Two main political parties in Lebanon are both claiming victory in Sunday's election to fill two empty parliament seats.
Tens of thousands of voters cast ballots for candidates vying to fill the spots of two assassinated anti-Syrian members of parliament.
The most closely contested race, at Metn, northeast of Beirut in Lebanon's Christian heartland, was a key test of strength between the country's two Maronite Christian camps.
Opposition leader Michel Aoun says his candidate, Kamil Khoury, narrowly beat out former President Amin Gemayel of the ruling coalition, whose son, Pierre, had held the seat until he was gunned down in November.
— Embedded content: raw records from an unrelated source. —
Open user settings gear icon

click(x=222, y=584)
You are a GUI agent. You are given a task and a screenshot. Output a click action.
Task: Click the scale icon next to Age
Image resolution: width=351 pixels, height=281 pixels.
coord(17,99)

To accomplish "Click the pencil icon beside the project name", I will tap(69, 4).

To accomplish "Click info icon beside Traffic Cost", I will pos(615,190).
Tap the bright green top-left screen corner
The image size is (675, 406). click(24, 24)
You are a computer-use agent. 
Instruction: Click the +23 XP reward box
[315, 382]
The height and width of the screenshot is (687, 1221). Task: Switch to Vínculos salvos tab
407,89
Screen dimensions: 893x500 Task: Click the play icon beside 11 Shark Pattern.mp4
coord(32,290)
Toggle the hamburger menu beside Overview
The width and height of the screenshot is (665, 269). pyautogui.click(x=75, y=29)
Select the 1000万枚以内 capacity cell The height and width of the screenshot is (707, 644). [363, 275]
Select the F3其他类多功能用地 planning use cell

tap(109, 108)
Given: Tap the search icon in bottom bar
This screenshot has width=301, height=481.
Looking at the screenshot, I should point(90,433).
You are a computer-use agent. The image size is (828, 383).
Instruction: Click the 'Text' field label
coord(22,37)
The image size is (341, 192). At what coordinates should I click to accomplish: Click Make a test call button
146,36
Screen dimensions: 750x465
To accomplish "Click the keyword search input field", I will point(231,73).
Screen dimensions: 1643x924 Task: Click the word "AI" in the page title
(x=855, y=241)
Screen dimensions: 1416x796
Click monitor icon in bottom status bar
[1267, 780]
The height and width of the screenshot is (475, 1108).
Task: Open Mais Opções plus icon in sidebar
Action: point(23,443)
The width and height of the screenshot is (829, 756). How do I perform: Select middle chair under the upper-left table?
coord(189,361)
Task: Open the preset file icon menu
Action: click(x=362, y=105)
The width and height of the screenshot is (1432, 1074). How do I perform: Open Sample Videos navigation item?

The elder Gemayel says that he, in fact, is the victor.
Officials say no vote count will be announced until all ballots are tallied.
Voters in Beirut also were choosing a successor Sunday to the late Walid Eido, a Sunni Muslim killed by a car bomb in June. A pro-government candidate faced no serious opposition.
Eido's death reduced Prime Minister Fuad Siniora's parliamentary majority to just four seats, intensifying Lebanon's political crisis. Five pro-Syrian Cabinet ministers resigned last November after Prime Minister Siniora refused to give the pro-Syrian opposition veto power over government decisions.
Some information for this report was provided by AP and Reuters.